----- DATA PROVIDED -----

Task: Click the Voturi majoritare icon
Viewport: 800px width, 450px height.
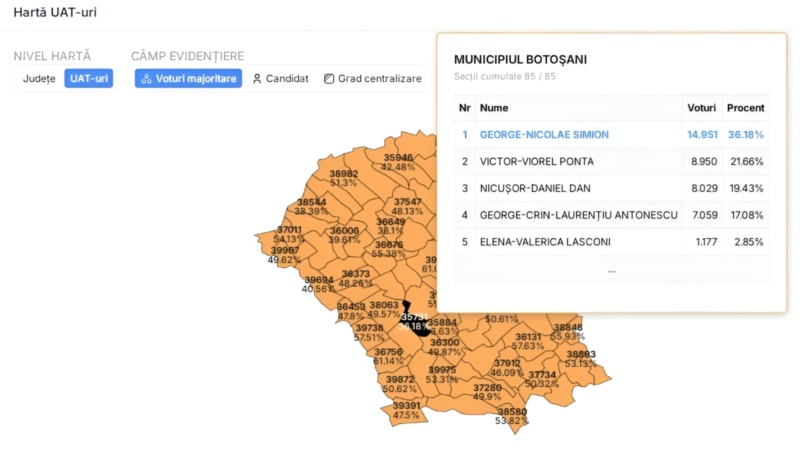Action: coord(146,79)
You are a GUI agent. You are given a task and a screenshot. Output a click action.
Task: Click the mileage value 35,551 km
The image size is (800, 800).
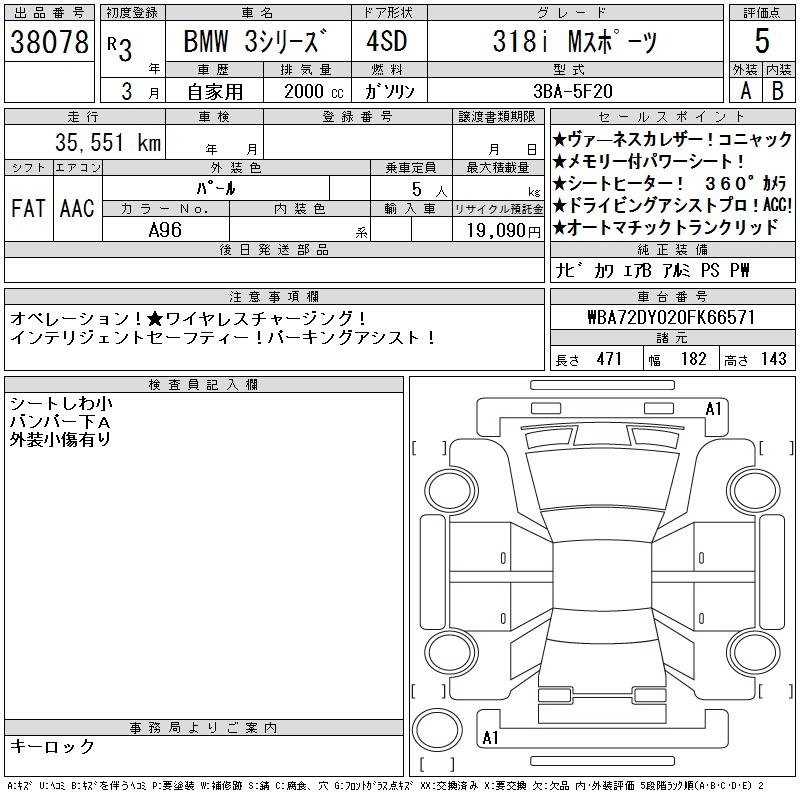(100, 143)
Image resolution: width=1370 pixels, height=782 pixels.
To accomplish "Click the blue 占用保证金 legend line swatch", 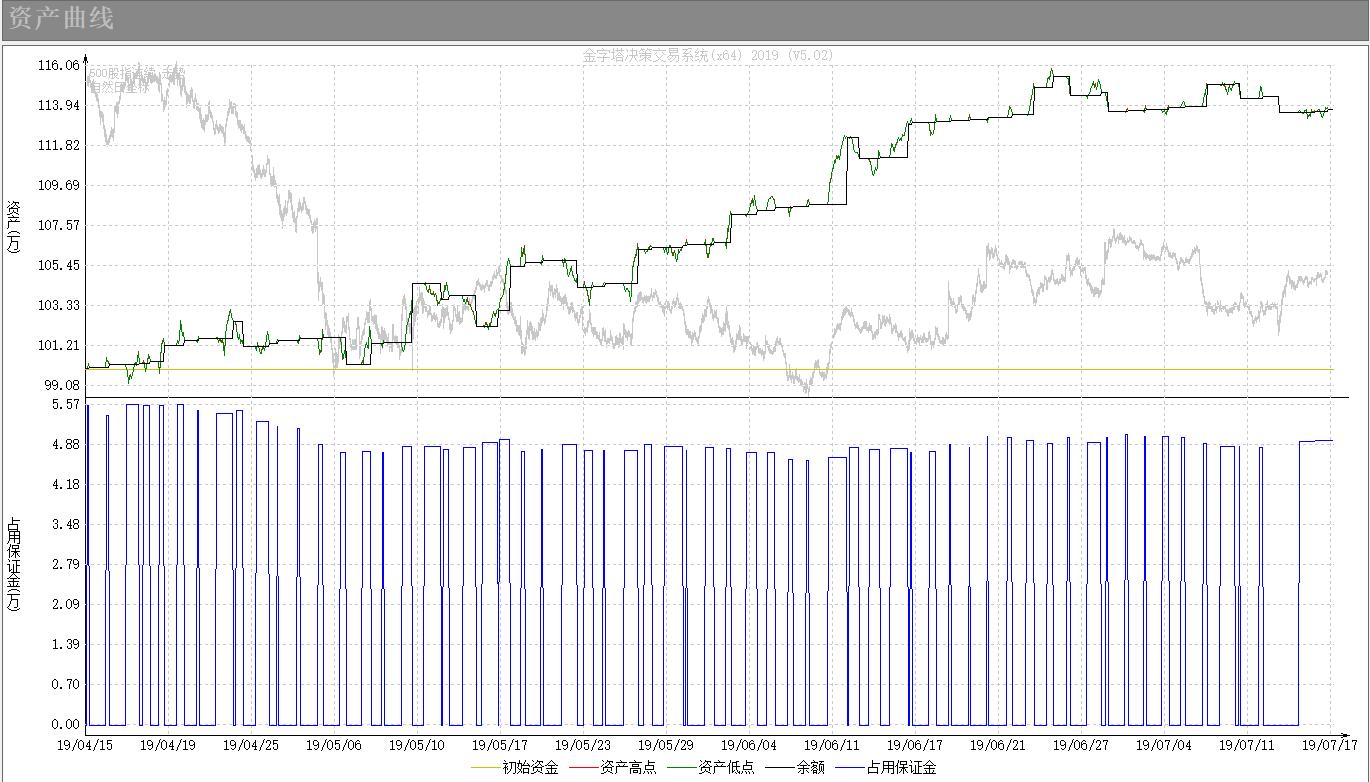I will pyautogui.click(x=848, y=768).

-----

> **WHAT YOU NEED TO DO**: Find every line in the items above that contains the string "height", treating uppercase and lowercase as different, and copy each of those lines.

> **OUTPUT OF THE TASK**:
Viewport: 800px width, 450px height.
Image resolution: width=1370 pixels, height=782 pixels.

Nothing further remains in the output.